▸ **Task details**:
Word for word, repeat the lines of the records from the one containing "Site Map (929, 1076)" through the last line, both included.

(Data records)
════════════════

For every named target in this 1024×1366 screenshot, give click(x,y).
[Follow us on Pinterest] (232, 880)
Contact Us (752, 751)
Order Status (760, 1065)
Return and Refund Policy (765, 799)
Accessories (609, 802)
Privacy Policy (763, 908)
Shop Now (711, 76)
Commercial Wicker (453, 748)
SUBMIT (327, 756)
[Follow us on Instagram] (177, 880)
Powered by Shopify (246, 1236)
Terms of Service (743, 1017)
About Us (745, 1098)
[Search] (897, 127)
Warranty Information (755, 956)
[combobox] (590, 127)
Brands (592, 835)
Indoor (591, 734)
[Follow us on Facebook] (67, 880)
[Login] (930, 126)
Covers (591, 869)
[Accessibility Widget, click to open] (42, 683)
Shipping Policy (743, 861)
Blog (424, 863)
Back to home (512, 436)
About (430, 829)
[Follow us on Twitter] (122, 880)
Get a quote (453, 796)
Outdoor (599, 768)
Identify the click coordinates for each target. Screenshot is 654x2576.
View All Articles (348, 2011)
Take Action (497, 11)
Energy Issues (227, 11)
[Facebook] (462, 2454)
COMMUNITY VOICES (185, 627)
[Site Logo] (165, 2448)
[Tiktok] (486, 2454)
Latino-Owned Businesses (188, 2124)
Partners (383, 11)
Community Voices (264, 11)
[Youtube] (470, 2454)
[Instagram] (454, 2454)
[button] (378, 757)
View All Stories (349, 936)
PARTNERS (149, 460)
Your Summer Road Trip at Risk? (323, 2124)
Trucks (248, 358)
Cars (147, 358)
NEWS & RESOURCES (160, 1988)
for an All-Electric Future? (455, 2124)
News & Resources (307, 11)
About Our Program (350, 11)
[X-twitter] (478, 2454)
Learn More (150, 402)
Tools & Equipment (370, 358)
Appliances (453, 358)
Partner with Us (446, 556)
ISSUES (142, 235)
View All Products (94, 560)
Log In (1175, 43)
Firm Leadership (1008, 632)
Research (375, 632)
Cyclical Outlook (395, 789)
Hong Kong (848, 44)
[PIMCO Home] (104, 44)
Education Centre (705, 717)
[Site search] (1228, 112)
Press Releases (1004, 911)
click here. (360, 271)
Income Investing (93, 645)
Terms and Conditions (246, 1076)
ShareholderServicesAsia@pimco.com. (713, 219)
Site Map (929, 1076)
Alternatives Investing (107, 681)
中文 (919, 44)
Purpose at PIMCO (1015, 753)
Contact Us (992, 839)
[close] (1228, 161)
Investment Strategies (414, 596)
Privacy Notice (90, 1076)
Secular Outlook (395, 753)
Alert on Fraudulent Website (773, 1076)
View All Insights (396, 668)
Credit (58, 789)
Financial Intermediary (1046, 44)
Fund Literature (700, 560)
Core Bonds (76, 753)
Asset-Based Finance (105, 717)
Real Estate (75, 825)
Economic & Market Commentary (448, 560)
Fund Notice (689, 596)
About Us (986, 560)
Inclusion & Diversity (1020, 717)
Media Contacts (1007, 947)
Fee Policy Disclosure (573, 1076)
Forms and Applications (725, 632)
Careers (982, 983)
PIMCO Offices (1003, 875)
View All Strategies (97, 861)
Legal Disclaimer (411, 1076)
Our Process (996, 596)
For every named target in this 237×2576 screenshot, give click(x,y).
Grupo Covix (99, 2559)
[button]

════════════════

▸ **Response area**:
Site Map (929, 1076)
Alternatives Investing (107, 681)
中文 (919, 44)
Purpose at PIMCO (1015, 753)
Contact Us (992, 839)
[close] (1228, 161)
Investment Strategies (414, 596)
Privacy Notice (90, 1076)
Secular Outlook (395, 753)
Alert on Fraudulent Website (773, 1076)
View All Insights (396, 668)
Credit (58, 789)
Financial Intermediary (1046, 44)
Fund Literature (700, 560)
Core Bonds (76, 753)
Asset-Based Finance (105, 717)
Real Estate (75, 825)
Economic & Market Commentary (448, 560)
Fund Notice (689, 596)
About Us (986, 560)
Inclusion & Diversity (1020, 717)
Media Contacts (1007, 947)
Fee Policy Disclosure (573, 1076)
Forms and Applications (725, 632)
Careers (982, 983)
PIMCO Offices (1003, 875)
View All Strategies (97, 861)
Legal Disclaimer (411, 1076)
Our Process (996, 596)
For every named target in this 237×2576 screenshot, give click(x,y).
Grupo Covix (99, 2559)
[button]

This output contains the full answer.